Mark Buckingham n'est pas, lui non plus, un perdreau de l'année : à 56 ans, il en a vu passer, mais son expérience en tant qu'encreur puis de dessinateur, et sa complicité éprouvée avec Willingham est quelque chose qui ne doit rien à des caprices éditoriaux, à la côte de popularité, encore moins à une difficulté à enchaîner les épisodes.

Buckingham est entouré par le même encreur depuis des lustres (Steve Leialoha), du même coloriste (Lee Loughridge) : à eux trois, ils forment une équipe soudée, qui se connaît parfaitement. Buckingham n'est pas une star, c'est un artisan consciencieux, qui aodre cet univers, qui a établi esthétiquement la majorité des personnages même s'il n'a pas été le premier choix pour dessiner la série. N'empêche, son nom est désormais indissociable du titre.

Il découpe quasi invariablement ses planches en "gaufrier" de quatre cases, avec comme influence assumée la simplicité d'un Jack Kirby. Peu de plans donc mais à chaque fois bien composés, avec des décors détaillés. C'est aussi cela qui rend la lecture si fluide, si facile, on n'est jamais perdu malgré la multiplicité des lieux et des acteurs de l'histoire.
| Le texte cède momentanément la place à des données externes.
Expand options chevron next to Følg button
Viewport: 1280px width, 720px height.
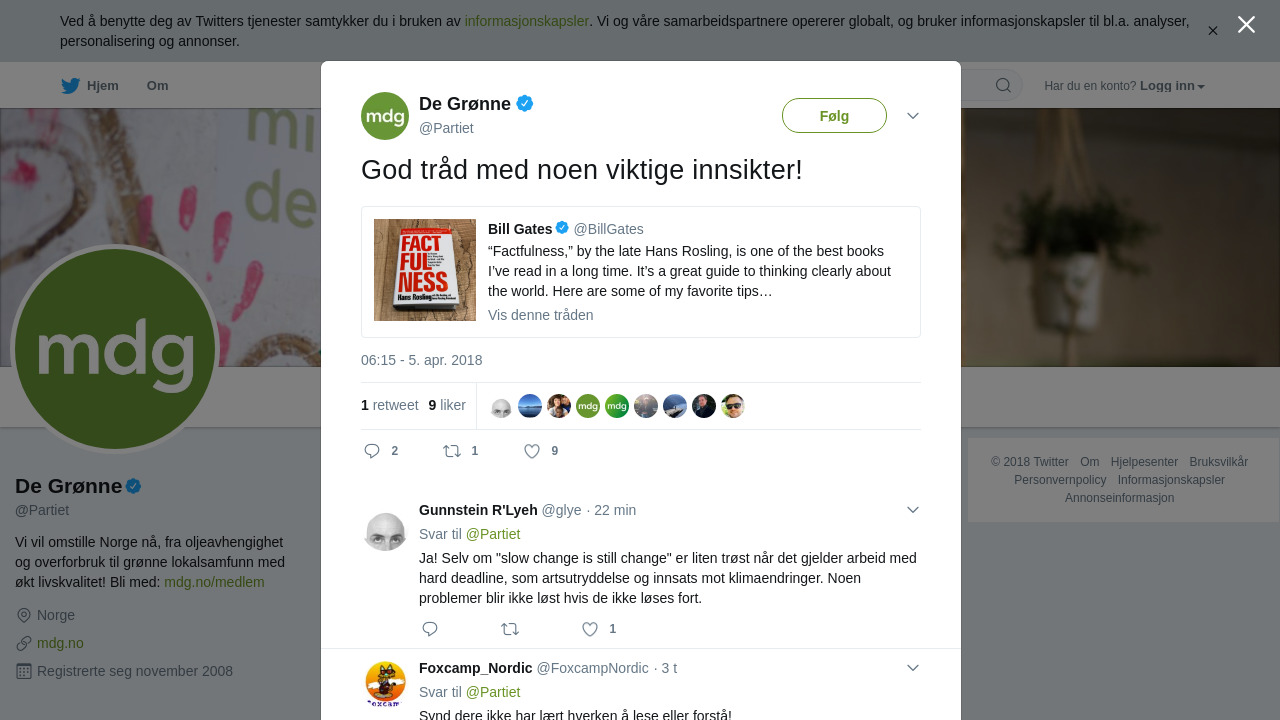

C'est tout con, mais si un peu plus d'artistes appliquaient cette sobriété, non seulement ils se fatigueraient moins et donc ils enchaîneraient plus facilement, avec pour le lecteur un confort de lecture supplémentaire. 

Je ne dis pas que tous les comics devraient ressembler à Fables, mais il y a avec Fables matière à réflexion, au niveau de l'écriture et des dessins. Quelque chose qui ressemblerait à de l'humilité, et qui renvoie à l'essence des comics, ce que certains jugent avec mépris comme de la sous-littérature, et que d'autres estiment comme un divertissement populaire, mais qui, quand c'est bien fait, se reconnait immédiatement, quel que soit le nom qu'on lui donne.  

La variant cover de Mark Buckingham.